There is an old saying: "good fences make good neighbors". Its message is that when you don't trust each other completely on some subject you should make the agreement on that subject explicit. That removes that subject as a potential source of conflict and opens the way for a better relationship. For a similar reason rich people marry often with a detailed marriage contract. In the same way the entities serve as a guarantee that neither ethnic group will ever be completely powerless as they will always have their "own" area to fall back on. Just recently we have seen how the lack of such guarantees for the Croats evoked an escalation in the relation between Muslims and Croats.

The US may be pacified by calling it not autonomy but a "special status". It unclear to me what that will mean in practice.

border changes
As I have repeatedly mentioned I would prefer border changes in Kosovo.

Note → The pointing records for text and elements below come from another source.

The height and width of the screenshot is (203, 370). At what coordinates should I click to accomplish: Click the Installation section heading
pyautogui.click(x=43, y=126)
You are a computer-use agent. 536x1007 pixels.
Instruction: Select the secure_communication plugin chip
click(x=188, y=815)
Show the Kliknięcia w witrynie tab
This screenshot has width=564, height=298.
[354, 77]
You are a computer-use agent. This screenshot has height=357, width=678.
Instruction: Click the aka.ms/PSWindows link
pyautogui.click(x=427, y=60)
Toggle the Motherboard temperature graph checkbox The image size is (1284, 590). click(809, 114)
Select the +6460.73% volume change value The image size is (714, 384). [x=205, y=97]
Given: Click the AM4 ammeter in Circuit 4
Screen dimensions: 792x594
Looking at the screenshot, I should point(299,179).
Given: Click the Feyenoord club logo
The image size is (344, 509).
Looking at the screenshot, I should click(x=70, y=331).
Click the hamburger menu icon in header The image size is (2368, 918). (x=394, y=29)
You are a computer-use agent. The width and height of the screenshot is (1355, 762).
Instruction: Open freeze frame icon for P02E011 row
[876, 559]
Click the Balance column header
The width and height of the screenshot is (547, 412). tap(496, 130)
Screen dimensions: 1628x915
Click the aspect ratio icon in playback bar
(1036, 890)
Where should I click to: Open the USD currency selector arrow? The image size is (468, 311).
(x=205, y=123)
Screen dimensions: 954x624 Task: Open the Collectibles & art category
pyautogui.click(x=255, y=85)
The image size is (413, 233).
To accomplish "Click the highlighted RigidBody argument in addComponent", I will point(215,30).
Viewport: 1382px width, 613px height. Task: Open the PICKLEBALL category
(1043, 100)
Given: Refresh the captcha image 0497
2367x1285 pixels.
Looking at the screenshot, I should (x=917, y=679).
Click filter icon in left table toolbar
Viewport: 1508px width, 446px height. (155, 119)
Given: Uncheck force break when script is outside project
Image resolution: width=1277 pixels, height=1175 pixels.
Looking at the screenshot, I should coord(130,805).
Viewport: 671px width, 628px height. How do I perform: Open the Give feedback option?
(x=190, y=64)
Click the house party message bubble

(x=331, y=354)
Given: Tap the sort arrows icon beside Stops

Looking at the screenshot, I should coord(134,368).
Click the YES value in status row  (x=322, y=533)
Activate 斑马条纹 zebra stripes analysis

With their clarity they can avoid of a lot of the trouble that we see in Bosnia where - unfortunately egged on by outsiders - there is disagreement about the purpose of the agreement and some want to change it. The Western countries have raised objections but in my opinion they don't hold.

According to international law countries have the right to decide in mutual agreement to border changes. In the West this right might well be exercised in the near future, for example in Northern Ireland, Scotland or Belgium and no one objects to that. However, at the same time the West is denying similar rights to the Balkans. To me it seems that one more time - after 1878, 1919 and 1920 - the West imposes borders on the Balkan and believes that they will be eternal.

An often heard objection is the domino effect: other minorities like the Bosnian Serbs and the Macedonian Albanians would demand the same and the result would be an avalanche of ethnic conflicts. My position is that these negotiations should have been held already in 1991. They weren't because of intellectual laziness of Westerners that didn't want to be bothered with tedious negotiations about often minute details. They also hoped that once a new country was formed the issues would solve themselves but if things were so easy the border changes of 1878, 1912, 1918 and 1945 would each have settled things already. The interethnic relations are nowhere as bad as in Kosovo and I am convinced that these other countries can resolve their internal problems peacefully. Although of course it could help if some real mediators from the West kept an objective eye on it.

Some Americans and Europeans like to declare that a partition of the North is impossible because the Albanians reject it. However, some months ago we saw in the press one Albanian after another discussing partition. The discussion abruptly ended with the visit of an US official to Pristina. Albanians publicly reject partition primarily because they believe that it will diminish American support for their case - not because they are fundamentally against it. Westerners who see a fierce rejection are just hearing what they want to hear. It is their fear of a domino effect that is the primary obstacle - not Albanian extremism.

It will be great help if the West when new negotiations happen finally stops with its habit of rewarding violence as it did on many prior occasions, like the 10 day war in Slovenia, the 2001 war in Macedonia and most recently Kosovo's grab of the border posts. This policy of rewarding violence makes peaceful negotiations more difficult.

1 comment:

Anonymous said...

"According to international law countries have the right to decide in mutual agreement to border changes."

It's time for Serbia to completely let go of its aggressive and outdated "Kosovo is our imperial property" attitude. It must treat Kosovo for what it really is: a distinct nation. Only then can you have matters resolved properly like two nations can. The "we really own you and will conquer and destroy you" attitude prevents this.